Deze richtte, zoodra, op uitnoodiging van den heer des huizes, allen gezeten waren, zijn twee blauwe brilleglazen op het meisje, dat hem met heimelijken angst aanstaarde: zij wist niet wat zij van het dubbele, onverwachte bezoek te danken had. Zij had een gevoel, als was haar zorgvuldig verborgen hartsgeheim ontdekt en sidderde onwillekeurig als een misdadiger, die, voor den rechter staande, voelt dat deze zijne schuld doorziet.
‘U zal mij wel veroorloven, het woord tot uw dochter te richten, mijnheer De Lang,’ begon de notaris, ‘daar hetgeen ik te zeggen heb, haar persoonlijk aangaat.’
‘Ga uw gang, mijnheer Wiggers,’ zei de oude man en keek verwonderd zijn dochter aan, die voor zijn vragenden blik onwillekeurig de oogen neersloeg. Het was haar als stond het geheim op haar voorhoofd te lezen.
‘Juffrouw De Lang,’ ging de notaris tot haar voort, terwijl zij tevergeefs met haar angstige blikken de blauwe brilleglazen poogde te doorboren, ‘toen ik u indertijd opening gaf van het testament van mijnheer Bokels en u de voorwaarde meedeelde, waarop hij u, behoudens enkele legaten, tot zijn universeele erfgenaam aanwees, hebt gij die voorwaarde zonder aarzelen aanvaard. Ik voelde me op dat oogenblik niet geroepen u opmerkzaam te maken dat het naleven daarvan u te eeniger tijd moeilijk zou kunnen vallen. Maar ik begreep toch wel dat daar groote kans op was. Ik heb mij daarin niet vergist. Ik krijg daar namelijk mijnheer Swinkels bij mij, die mij vertelt dat hij van alles op de hoogte is gebracht door zijn schoonzuster, die een bijzondere vriendin van u moet zijn. Hij verklaarde mij, u ten huize van zijn broer te hebben leeren kennen en daar een duurzame genegenheid voor u te hebben opgevat. Hij voegde er bij, ofschoon gij hem toen afweest, ook van uw genegenheid zeker te zijn. Is dat zoo?’

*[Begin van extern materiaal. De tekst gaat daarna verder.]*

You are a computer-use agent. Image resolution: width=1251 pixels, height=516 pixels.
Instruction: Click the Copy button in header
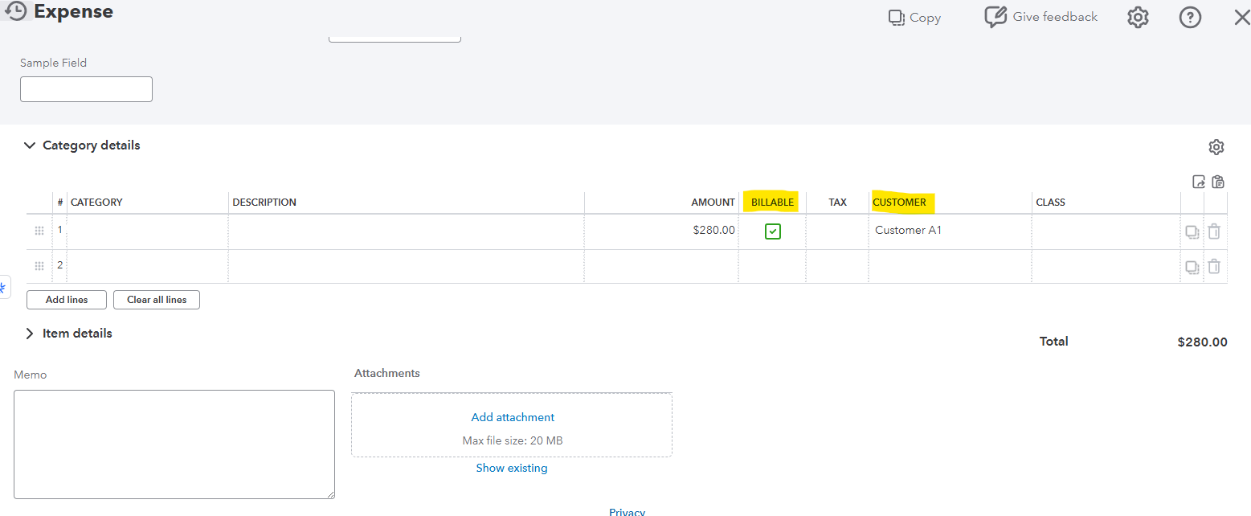(914, 18)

Mina kreeg een kleur als vuur en werd onmiddellijk daarop weer bleek, als zag zij zich op een geheime misdaad betrapt. Zij voelde hoe niet alleen de blauwe brilleglazen van den ouden notaris, maar ook de oogen van haar vader en van Gerrit onderzoekend op haar gericht waren. En het was haar niet mogelijk iets te antwoorden. Zij boog het hoofd als gedrukt door het wicht van een zware schuld en moest tegen den rug van haar stoel leunen om zich goed te houden.
‘Ik merk het al,’ zei Mr. Wiggers, ‘mijnheer Swinkels heeft mij in dit opzicht niet te veel gezegd. Nu kan ik er ook bijvoegen, wat hij me verder heeft meegedeeld. Hij verhaalde mij, dat hij niet alleen met het beste succes zijn staatsexamen als ingenieur heeft afgelegd, maar ook zoo gelukkig is geweest, onmiddellijk een betrekking te krijgen, die hem veroorlooft, een huwelijk aan te gaan, zonder juist op fortuin te letten. Hij verlangt uw hand te vragen zonder eenige verdere aanspraak. En nu wenschte hij van mij te weten of er dan geen middel op te vinden was, om de heele erfenis van den heer Bokels aan uw familie te verzekeren, met uitsluiting alleen van uw persoon. Kunt gij daarin bewilligen?’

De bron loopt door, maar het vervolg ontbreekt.